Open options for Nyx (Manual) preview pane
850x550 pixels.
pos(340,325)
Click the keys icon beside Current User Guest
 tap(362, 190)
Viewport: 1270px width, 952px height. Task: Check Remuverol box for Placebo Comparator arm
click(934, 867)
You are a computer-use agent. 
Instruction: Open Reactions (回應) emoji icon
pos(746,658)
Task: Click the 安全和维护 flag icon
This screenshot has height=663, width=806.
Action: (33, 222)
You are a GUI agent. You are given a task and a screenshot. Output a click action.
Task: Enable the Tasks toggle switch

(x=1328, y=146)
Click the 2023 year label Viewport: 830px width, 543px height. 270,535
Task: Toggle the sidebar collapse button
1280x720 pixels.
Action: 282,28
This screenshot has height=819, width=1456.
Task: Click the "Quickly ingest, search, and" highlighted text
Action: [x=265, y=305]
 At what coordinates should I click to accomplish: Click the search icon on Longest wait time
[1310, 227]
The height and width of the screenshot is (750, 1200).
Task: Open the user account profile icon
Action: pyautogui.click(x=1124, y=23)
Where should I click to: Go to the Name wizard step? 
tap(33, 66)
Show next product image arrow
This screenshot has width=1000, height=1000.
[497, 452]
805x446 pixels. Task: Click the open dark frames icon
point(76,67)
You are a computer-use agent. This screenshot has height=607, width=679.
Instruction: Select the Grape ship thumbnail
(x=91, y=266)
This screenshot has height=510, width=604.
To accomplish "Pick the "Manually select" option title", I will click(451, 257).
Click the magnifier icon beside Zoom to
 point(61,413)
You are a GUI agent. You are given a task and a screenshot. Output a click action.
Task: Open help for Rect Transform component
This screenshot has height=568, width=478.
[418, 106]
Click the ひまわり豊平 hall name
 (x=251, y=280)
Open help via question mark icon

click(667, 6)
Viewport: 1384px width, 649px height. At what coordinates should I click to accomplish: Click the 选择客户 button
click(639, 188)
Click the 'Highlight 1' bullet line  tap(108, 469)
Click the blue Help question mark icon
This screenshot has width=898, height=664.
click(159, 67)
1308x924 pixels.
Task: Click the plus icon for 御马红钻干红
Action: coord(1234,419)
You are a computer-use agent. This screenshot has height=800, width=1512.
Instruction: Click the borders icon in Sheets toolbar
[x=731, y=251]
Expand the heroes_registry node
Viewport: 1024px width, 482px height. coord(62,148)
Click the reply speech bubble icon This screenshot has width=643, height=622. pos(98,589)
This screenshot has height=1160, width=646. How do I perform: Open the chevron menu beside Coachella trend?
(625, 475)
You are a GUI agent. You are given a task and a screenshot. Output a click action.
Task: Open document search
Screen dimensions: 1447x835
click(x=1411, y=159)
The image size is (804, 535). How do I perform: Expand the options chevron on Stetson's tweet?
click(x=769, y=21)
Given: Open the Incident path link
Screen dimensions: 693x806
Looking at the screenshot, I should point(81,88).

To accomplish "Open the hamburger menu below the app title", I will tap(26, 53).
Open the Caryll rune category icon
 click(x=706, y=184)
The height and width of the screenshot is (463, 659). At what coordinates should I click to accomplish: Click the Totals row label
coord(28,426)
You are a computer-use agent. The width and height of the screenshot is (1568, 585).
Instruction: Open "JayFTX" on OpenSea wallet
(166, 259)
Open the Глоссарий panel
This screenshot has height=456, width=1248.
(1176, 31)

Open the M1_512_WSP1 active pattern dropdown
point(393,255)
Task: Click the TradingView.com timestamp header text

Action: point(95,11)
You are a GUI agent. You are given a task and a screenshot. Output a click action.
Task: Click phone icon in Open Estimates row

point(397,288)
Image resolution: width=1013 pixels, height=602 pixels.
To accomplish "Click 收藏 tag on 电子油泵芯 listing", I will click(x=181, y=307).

◆ ◆ ◆

*Aim of the exercise*:
Scan the entries above and show each line that contains the word "title".

*Response for this exercise*:
To accomplish "Pick the "Manually select" option title", I will click(451, 257).
To accomplish "Open the hamburger menu below the app title", I will tap(26, 53).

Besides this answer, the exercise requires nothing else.